Owoce, w tworzeniu których biorą udział pszczoły, są bardziej kształtne, czerwieńsze, jędrniejsze, mają mniej skaz, a także są większe. Do takiego wniosku doszli naukowcy niemieccy z Uniwersytetu w Getyndze, zespołem kierował dr Bjorn Klatt.
Eksperymenty przeprowadzone na uniwersyteckim polu doświadczalnym wykazały, że truskawki zapylone przez pszczoły ważą średnio o 11 proc. więcej od zapylonych przez wiatr i o 30 proc. więcej niż te które rozwinęły się w wyniku samozapylenia. Wiadomość o eksperymencie publikuje pismo "British Proceedings of the Royal Society B".
Zapylone przez pszczoły, bardziej jędrne truskawki, mogą leżeć dłużej od innych na ladzie sklepowej czy na straganie, od 12 do 26 godzin. Ma to poważne skutki handlowe.
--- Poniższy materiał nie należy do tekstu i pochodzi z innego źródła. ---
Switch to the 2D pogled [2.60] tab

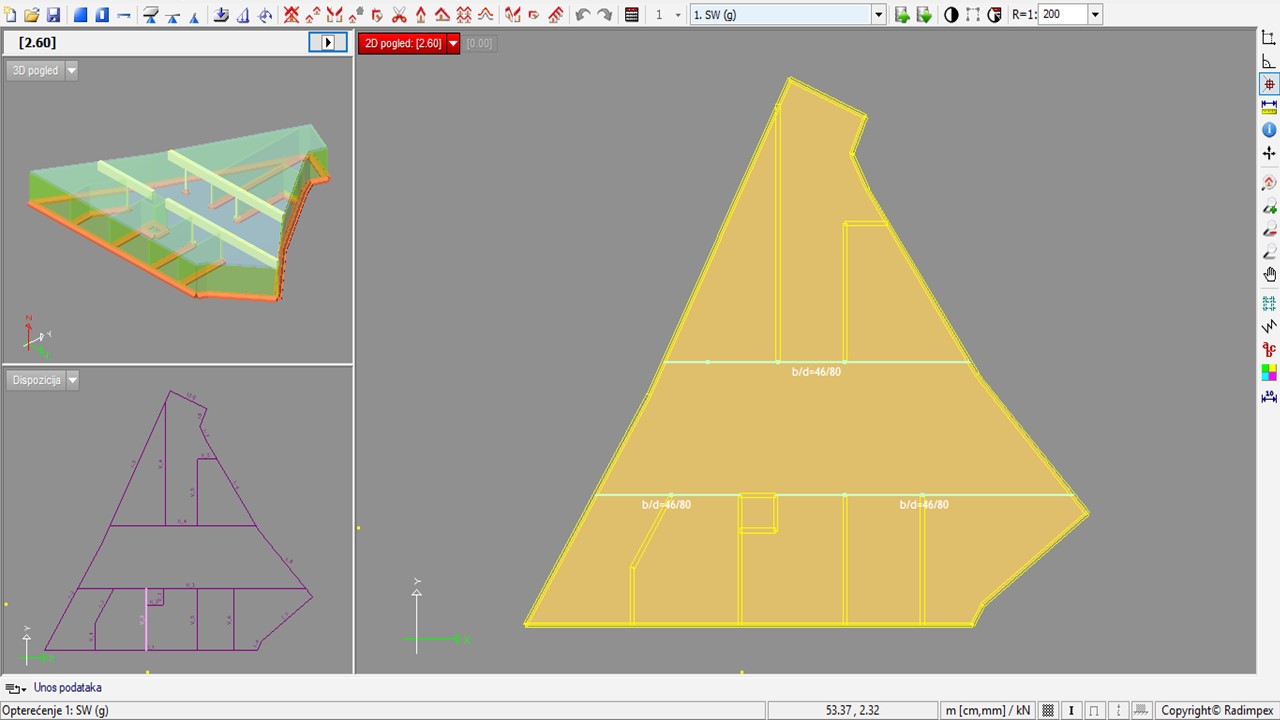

Badacze sprawdzili, że 90 proc. truskawek przestaje nadawać się do sprzedaży po czterech dniach magazynowania, przechowywania w chłodni. Na rynek europejski trafia w sezonie 1,5 miliona ton truskawek. Według szacunków badaczy z Uniwersytetu w Getyndze, całkowite zapylanie ich przez pszczoły pozwoliłoby zredukować straty o 11 proc. czyli o blisko 240 milionów euro.
- Pszczoły zapylają lepiej ponieważ robią to dokładniej, w procesie tym bierze udział więcej ziarenek pyłku odgrywającego zasadniczą rolę w systemie hormonalnym rośliny - wyjaśnia dr Bjorn Klatt.
Naukowcy z Getyngi są przekonani, że zapylanie przez pszczoły - nie tylko truskawek, także wielu innych roślin uprawnych, jest niedoceniane, zarówno pod względem botanicznym jak i ekonomicznym.